[BEGIN Supplied material]

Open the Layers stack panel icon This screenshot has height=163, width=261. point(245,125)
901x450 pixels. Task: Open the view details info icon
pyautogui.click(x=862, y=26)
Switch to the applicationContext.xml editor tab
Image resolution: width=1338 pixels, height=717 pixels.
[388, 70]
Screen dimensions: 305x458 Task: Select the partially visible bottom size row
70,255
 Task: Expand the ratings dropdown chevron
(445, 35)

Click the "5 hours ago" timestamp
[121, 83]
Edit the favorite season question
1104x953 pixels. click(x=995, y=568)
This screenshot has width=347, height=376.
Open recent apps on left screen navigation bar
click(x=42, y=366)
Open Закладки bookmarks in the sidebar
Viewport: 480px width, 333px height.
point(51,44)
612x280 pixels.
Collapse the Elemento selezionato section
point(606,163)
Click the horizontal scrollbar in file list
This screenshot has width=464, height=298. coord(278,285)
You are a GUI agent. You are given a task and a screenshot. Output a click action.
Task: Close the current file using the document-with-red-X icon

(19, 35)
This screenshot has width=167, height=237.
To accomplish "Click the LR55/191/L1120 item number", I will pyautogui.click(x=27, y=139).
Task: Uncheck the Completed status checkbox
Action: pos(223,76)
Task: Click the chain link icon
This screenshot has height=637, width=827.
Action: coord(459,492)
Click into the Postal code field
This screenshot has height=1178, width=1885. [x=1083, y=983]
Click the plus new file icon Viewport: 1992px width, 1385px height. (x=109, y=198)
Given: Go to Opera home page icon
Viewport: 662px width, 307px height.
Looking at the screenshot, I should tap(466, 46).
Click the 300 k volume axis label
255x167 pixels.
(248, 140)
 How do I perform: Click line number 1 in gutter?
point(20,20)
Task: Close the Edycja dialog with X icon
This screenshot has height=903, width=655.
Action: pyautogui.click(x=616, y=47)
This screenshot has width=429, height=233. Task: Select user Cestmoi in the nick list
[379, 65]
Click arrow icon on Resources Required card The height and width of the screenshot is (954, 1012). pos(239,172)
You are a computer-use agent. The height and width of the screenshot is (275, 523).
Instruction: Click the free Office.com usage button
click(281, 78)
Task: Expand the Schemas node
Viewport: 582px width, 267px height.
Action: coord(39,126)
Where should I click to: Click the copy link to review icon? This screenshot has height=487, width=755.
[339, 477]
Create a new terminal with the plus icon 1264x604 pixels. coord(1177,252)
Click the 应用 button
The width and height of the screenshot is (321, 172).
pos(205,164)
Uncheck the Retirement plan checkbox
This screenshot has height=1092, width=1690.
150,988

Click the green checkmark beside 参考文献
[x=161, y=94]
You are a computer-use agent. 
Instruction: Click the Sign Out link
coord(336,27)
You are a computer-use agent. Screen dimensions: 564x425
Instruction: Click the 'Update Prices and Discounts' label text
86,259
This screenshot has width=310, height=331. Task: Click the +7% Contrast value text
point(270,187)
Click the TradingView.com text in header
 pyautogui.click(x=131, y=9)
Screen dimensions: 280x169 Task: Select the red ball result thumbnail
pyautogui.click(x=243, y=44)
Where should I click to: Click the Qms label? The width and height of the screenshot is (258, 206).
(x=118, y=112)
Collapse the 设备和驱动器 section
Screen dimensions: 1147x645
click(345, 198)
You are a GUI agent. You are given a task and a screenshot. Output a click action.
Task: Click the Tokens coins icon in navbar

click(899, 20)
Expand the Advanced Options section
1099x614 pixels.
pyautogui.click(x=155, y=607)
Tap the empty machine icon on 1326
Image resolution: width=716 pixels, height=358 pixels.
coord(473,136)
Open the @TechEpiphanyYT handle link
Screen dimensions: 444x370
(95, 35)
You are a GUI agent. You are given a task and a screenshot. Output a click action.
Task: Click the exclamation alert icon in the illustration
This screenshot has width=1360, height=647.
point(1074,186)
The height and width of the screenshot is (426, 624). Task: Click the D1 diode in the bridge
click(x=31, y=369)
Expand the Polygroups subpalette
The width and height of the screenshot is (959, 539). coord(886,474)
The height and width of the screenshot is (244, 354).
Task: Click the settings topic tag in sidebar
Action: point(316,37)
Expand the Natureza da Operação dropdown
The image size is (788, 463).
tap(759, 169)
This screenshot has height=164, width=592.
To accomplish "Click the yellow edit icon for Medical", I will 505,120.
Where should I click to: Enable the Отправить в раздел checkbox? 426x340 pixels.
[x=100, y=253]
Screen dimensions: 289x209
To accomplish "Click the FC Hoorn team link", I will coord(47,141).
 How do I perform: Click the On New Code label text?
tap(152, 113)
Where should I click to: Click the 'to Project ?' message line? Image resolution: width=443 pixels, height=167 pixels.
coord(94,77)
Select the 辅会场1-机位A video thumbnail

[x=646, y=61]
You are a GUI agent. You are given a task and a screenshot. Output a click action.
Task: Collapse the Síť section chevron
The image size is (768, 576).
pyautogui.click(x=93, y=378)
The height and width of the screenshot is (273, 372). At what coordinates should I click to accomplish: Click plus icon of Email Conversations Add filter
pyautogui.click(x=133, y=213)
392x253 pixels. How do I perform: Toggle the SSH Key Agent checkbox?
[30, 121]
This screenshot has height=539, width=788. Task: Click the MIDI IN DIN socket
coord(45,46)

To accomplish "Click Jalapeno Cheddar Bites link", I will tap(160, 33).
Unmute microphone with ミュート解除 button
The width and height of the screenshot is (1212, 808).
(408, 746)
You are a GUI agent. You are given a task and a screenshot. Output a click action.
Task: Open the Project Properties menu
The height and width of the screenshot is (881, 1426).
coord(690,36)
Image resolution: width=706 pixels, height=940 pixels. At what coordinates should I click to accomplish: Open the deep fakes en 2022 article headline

[END Supplied material]

Retype every entry above verbatim, without altering any line.

Open the Layers stack panel icon This screenshot has height=163, width=261. point(245,125)
901x450 pixels. Task: Open the view details info icon
pyautogui.click(x=862, y=26)
Switch to the applicationContext.xml editor tab
Image resolution: width=1338 pixels, height=717 pixels.
[388, 70]
Screen dimensions: 305x458 Task: Select the partially visible bottom size row
70,255
 Task: Expand the ratings dropdown chevron
(445, 35)

Click the "5 hours ago" timestamp
[121, 83]
Edit the favorite season question
1104x953 pixels. click(x=995, y=568)
This screenshot has width=347, height=376.
Open recent apps on left screen navigation bar
click(x=42, y=366)
Open Закладки bookmarks in the sidebar
Viewport: 480px width, 333px height.
point(51,44)
612x280 pixels.
Collapse the Elemento selezionato section
point(606,163)
Click the horizontal scrollbar in file list
This screenshot has width=464, height=298. coord(278,285)
You are a GUI agent. You are given a task and a screenshot. Output a click action.
Task: Close the current file using the document-with-red-X icon

(19, 35)
This screenshot has width=167, height=237.
To accomplish "Click the LR55/191/L1120 item number", I will pyautogui.click(x=27, y=139).
Task: Uncheck the Completed status checkbox
Action: pos(223,76)
Task: Click the chain link icon
This screenshot has height=637, width=827.
Action: coord(459,492)
Click into the Postal code field
This screenshot has height=1178, width=1885. [x=1083, y=983]
Click the plus new file icon Viewport: 1992px width, 1385px height. (x=109, y=198)
Given: Go to Opera home page icon
Viewport: 662px width, 307px height.
Looking at the screenshot, I should tap(466, 46).
Click the 300 k volume axis label
255x167 pixels.
(248, 140)
 How do I perform: Click line number 1 in gutter?
point(20,20)
Task: Close the Edycja dialog with X icon
This screenshot has height=903, width=655.
Action: pyautogui.click(x=616, y=47)
This screenshot has width=429, height=233. Task: Select user Cestmoi in the nick list
[379, 65]
Click arrow icon on Resources Required card The height and width of the screenshot is (954, 1012). pos(239,172)
You are a computer-use agent. The height and width of the screenshot is (275, 523).
Instruction: Click the free Office.com usage button
click(281, 78)
Task: Expand the Schemas node
Viewport: 582px width, 267px height.
Action: coord(39,126)
Where should I click to: Click the copy link to review icon? This screenshot has height=487, width=755.
[339, 477]
Create a new terminal with the plus icon 1264x604 pixels. coord(1177,252)
Click the 应用 button
The width and height of the screenshot is (321, 172).
pos(205,164)
Uncheck the Retirement plan checkbox
This screenshot has height=1092, width=1690.
150,988

Click the green checkmark beside 参考文献
[x=161, y=94]
You are a computer-use agent. 
Instruction: Click the Sign Out link
coord(336,27)
You are a computer-use agent. Screen dimensions: 564x425
Instruction: Click the 'Update Prices and Discounts' label text
86,259
This screenshot has width=310, height=331. Task: Click the +7% Contrast value text
point(270,187)
Click the TradingView.com text in header
 pyautogui.click(x=131, y=9)
Screen dimensions: 280x169 Task: Select the red ball result thumbnail
pyautogui.click(x=243, y=44)
Where should I click to: Click the Qms label? The width and height of the screenshot is (258, 206).
(x=118, y=112)
Collapse the 设备和驱动器 section
Screen dimensions: 1147x645
click(345, 198)
You are a GUI agent. You are given a task and a screenshot. Output a click action.
Task: Click the Tokens coins icon in navbar

click(899, 20)
Expand the Advanced Options section
1099x614 pixels.
pyautogui.click(x=155, y=607)
Tap the empty machine icon on 1326
Image resolution: width=716 pixels, height=358 pixels.
coord(473,136)
Open the @TechEpiphanyYT handle link
Screen dimensions: 444x370
(95, 35)
You are a GUI agent. You are given a task and a screenshot. Output a click action.
Task: Click the exclamation alert icon in the illustration
This screenshot has width=1360, height=647.
point(1074,186)
The height and width of the screenshot is (426, 624). Task: Click the D1 diode in the bridge
click(x=31, y=369)
Expand the Polygroups subpalette
The width and height of the screenshot is (959, 539). coord(886,474)
The height and width of the screenshot is (244, 354).
Task: Click the settings topic tag in sidebar
Action: point(316,37)
Expand the Natureza da Operação dropdown
The image size is (788, 463).
tap(759, 169)
This screenshot has height=164, width=592.
To accomplish "Click the yellow edit icon for Medical", I will 505,120.
Where should I click to: Enable the Отправить в раздел checkbox? 426x340 pixels.
[x=100, y=253]
Screen dimensions: 289x209
To accomplish "Click the FC Hoorn team link", I will coord(47,141).
 How do I perform: Click the On New Code label text?
tap(152, 113)
Where should I click to: Click the 'to Project ?' message line? Image resolution: width=443 pixels, height=167 pixels.
coord(94,77)
Select the 辅会场1-机位A video thumbnail

[x=646, y=61]
You are a GUI agent. You are given a task and a screenshot. Output a click action.
Task: Collapse the Síť section chevron
The image size is (768, 576).
pyautogui.click(x=93, y=378)
The height and width of the screenshot is (273, 372). At what coordinates should I click to accomplish: Click plus icon of Email Conversations Add filter
pyautogui.click(x=133, y=213)
392x253 pixels. How do I perform: Toggle the SSH Key Agent checkbox?
[30, 121]
This screenshot has height=539, width=788. Task: Click the MIDI IN DIN socket
coord(45,46)

To accomplish "Click Jalapeno Cheddar Bites link", I will tap(160, 33).
Unmute microphone with ミュート解除 button
The width and height of the screenshot is (1212, 808).
(408, 746)
You are a GUI agent. You are given a task and a screenshot. Output a click action.
Task: Open the Project Properties menu
The height and width of the screenshot is (881, 1426).
coord(690,36)
Image resolution: width=706 pixels, height=940 pixels. At what coordinates should I click to accomplish: Open the deep fakes en 2022 article headline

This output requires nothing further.